Fluorescent in situ hybridization expression for candidate genes identified in bulk and single-cell RNA sequencing of extraocular motor neurons in nIII and nIV.

Maximum intensity projections of RNA probe expression in extraocular motor neurons split by dorsal (dorsal nIII and nIV) and ventral (ventral nIII) location. Black dashed outlines correspond to the location of extraocular motor neuron populations labeled by Tg(isl1:Kaede) (Kaede expression not shown). Scale bar 20 µm. (A) RNA probe expression for genes identified by bulk sequencing of late- (top, green) and early-born (bottom, pink) cells. Red arrows indicate expression in populations in which candidates were predicted to be enriched based on sequencing data. Red Ts indicate expression in other populations. (B) RNA probe expression for genes identified by both bulk and single-cell sequencing. Gene names are colored by late- (green) and early-born (pink) groups and organized by cluster (top: cluster 0, gray; center: cluster 1, orange; bottom: cluster 2, blue). Red arrows indicate expression in populations in which candidates were predicted to be enriched based on sequencing data. Red Ts indicate expression in other populations. (C) RNA probe expression for genes identified by single-cell sequencing. Genes are organized by cluster (top: cluster 0, gray; bottom: cluster 1, orange). Red arrows indicate expression in populations in which candidates were predicted to be enriched based on sequencing data. Red Ts indicate expression in other populations.
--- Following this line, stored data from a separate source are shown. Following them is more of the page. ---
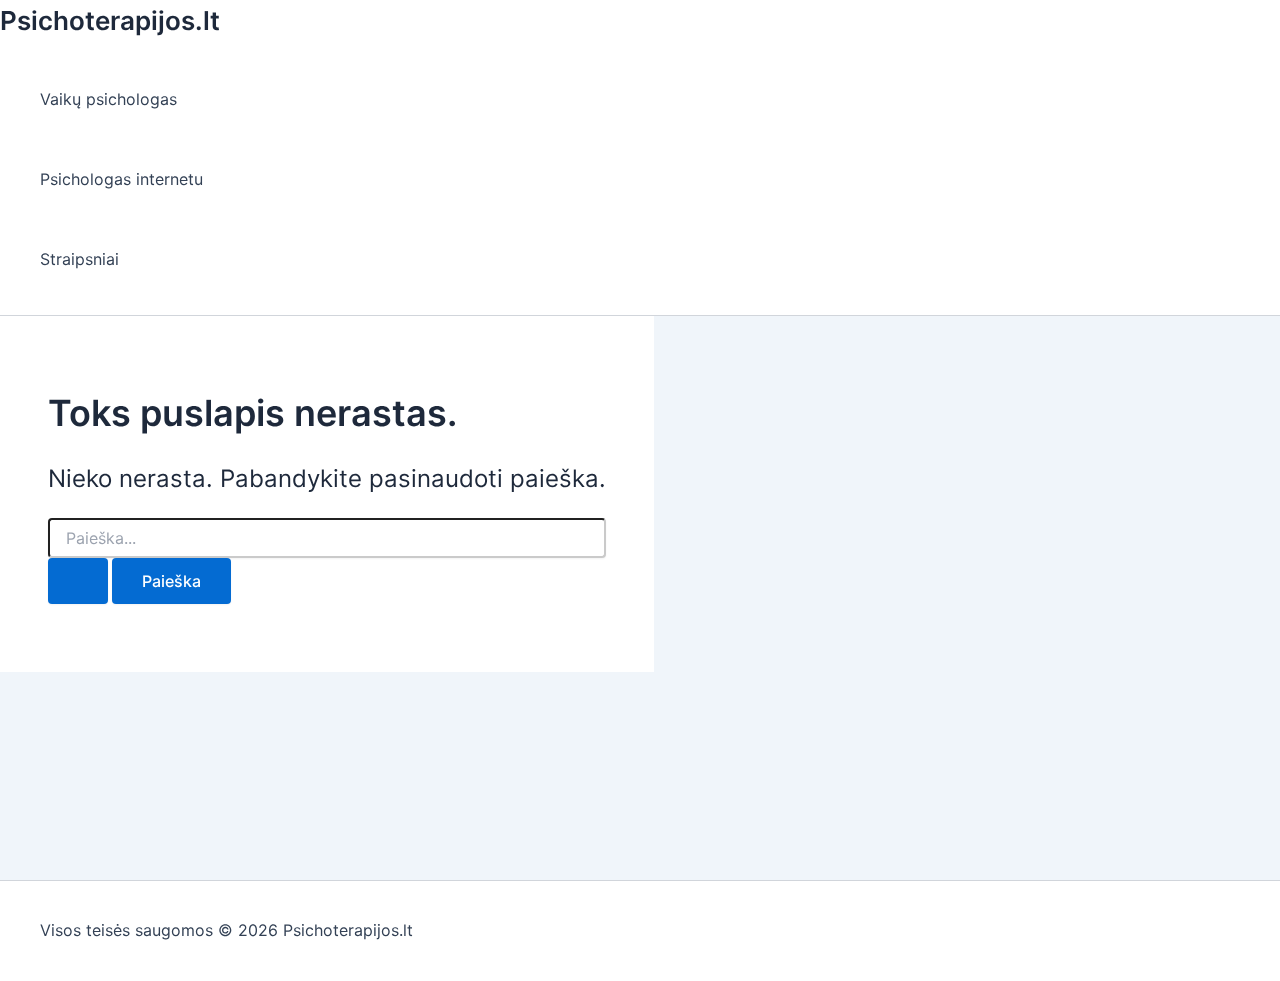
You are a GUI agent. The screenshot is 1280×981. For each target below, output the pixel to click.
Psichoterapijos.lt (110, 20)
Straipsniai (79, 259)
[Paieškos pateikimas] (78, 581)
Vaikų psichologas (108, 99)
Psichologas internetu (121, 179)
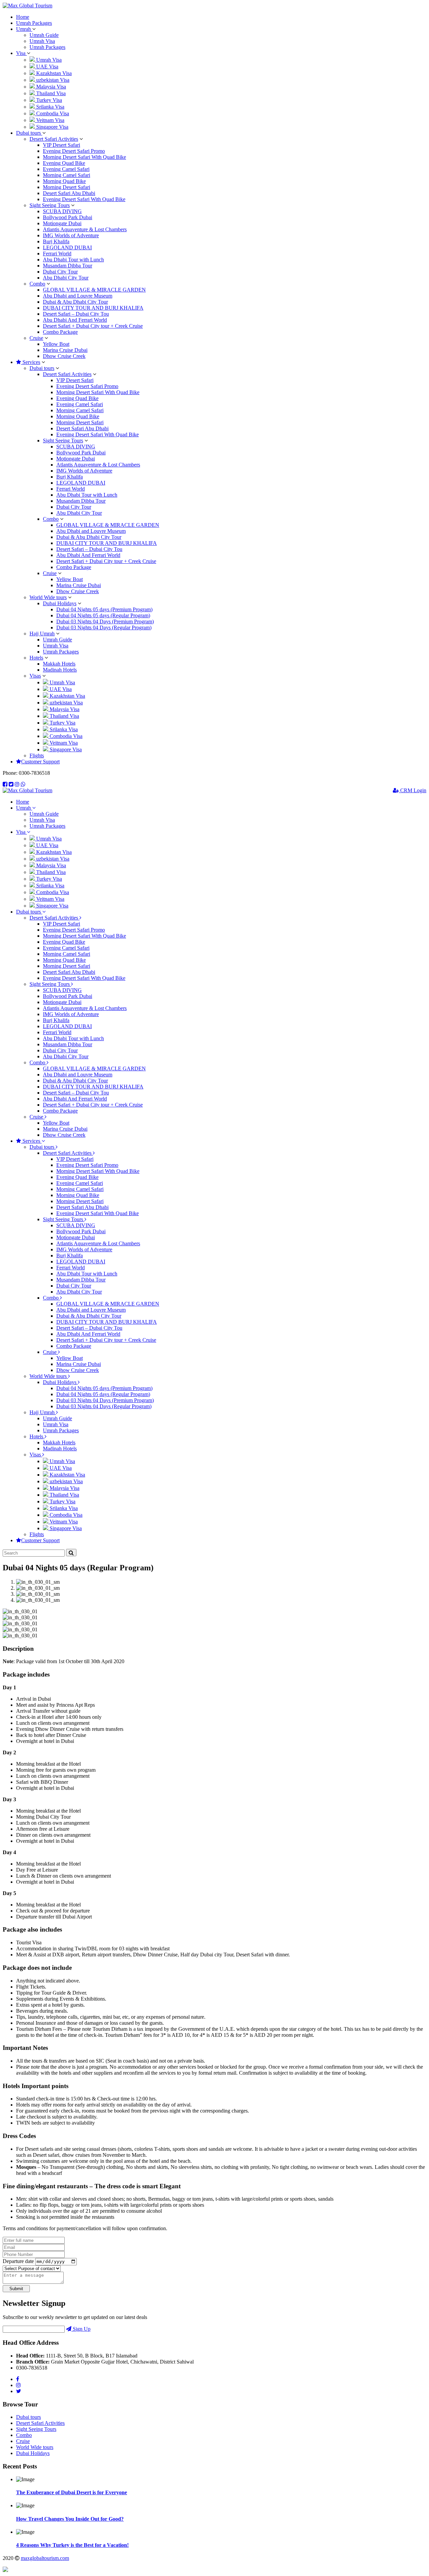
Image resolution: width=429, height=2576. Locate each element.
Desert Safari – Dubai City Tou (76, 314)
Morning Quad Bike (64, 181)
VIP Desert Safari (61, 145)
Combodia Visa (52, 113)
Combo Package (60, 332)
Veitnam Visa (49, 120)
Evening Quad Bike (64, 163)
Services (30, 362)
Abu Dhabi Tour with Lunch (73, 259)
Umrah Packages (34, 23)
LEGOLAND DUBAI (67, 247)
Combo (37, 284)
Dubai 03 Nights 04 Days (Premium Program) (105, 621)
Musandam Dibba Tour (67, 265)
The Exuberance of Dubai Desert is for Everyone (71, 2492)
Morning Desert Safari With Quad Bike (84, 157)
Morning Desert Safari (66, 187)
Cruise (36, 338)
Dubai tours (29, 133)
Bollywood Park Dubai (67, 217)
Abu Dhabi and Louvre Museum (77, 296)
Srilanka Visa (49, 107)
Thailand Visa (50, 93)
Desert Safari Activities (53, 139)
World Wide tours (48, 597)
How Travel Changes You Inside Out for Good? (70, 2519)
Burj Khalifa (56, 241)
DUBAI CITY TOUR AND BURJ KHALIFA (93, 308)
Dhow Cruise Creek (64, 356)
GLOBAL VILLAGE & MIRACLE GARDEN (94, 290)
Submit (16, 2288)
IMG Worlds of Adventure (71, 235)
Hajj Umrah (42, 633)
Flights (36, 755)
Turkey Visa (48, 100)
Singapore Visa (51, 127)
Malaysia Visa (50, 86)
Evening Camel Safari (66, 169)
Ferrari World (57, 253)
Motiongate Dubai (62, 223)
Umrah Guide (44, 35)
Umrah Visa (42, 41)
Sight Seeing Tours (49, 205)
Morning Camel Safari (66, 175)
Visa (21, 53)
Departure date (18, 2261)
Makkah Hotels (59, 664)
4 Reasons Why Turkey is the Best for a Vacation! (72, 2545)
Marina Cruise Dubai (65, 350)
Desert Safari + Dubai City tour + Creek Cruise (93, 326)
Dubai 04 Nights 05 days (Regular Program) (103, 615)
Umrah (24, 29)
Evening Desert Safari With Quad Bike (84, 199)
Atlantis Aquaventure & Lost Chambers (85, 229)
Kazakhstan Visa (53, 73)
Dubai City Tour (60, 271)
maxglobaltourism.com (45, 2558)
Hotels (36, 658)
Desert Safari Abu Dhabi (69, 193)
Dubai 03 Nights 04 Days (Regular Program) (103, 627)
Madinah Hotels (60, 670)
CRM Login (412, 790)
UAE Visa (46, 66)
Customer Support (40, 761)
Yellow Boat (56, 344)
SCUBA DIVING (62, 211)
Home (22, 17)
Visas (35, 676)
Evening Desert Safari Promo (74, 151)
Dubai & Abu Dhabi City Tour (75, 302)
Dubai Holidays (59, 603)
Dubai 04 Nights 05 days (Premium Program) (104, 609)
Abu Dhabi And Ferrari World (75, 320)
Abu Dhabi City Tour (65, 277)
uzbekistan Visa (52, 80)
CRISPR/Cas9 mediated mutagenesis of select candidate genes

(A) Top: Schematic representing mutation created in nav2a. Red star indicates location of guides against nav2a DNA. Filled boxes show exons, open boxes show UTRs, and horizontal lines show introns. Bottom: Left shows DNA sequence in wildtype and nav2ad8 alleles. Red dashed lines indicate deleted sequence. STOP box indicates predicted premature stop codon due to deletion. Right shows predicted protein sequence. (B) Top: Schematic representing mutation created in sim1a. Bottom: DNA sequence and predicted protein in wildtype and sim1ad17 alleles. (C) Top: Schematic representing mutation created in onecut1. Bottom: DNA sequence and predicted protein in wildtype and onecut1d14 alleles.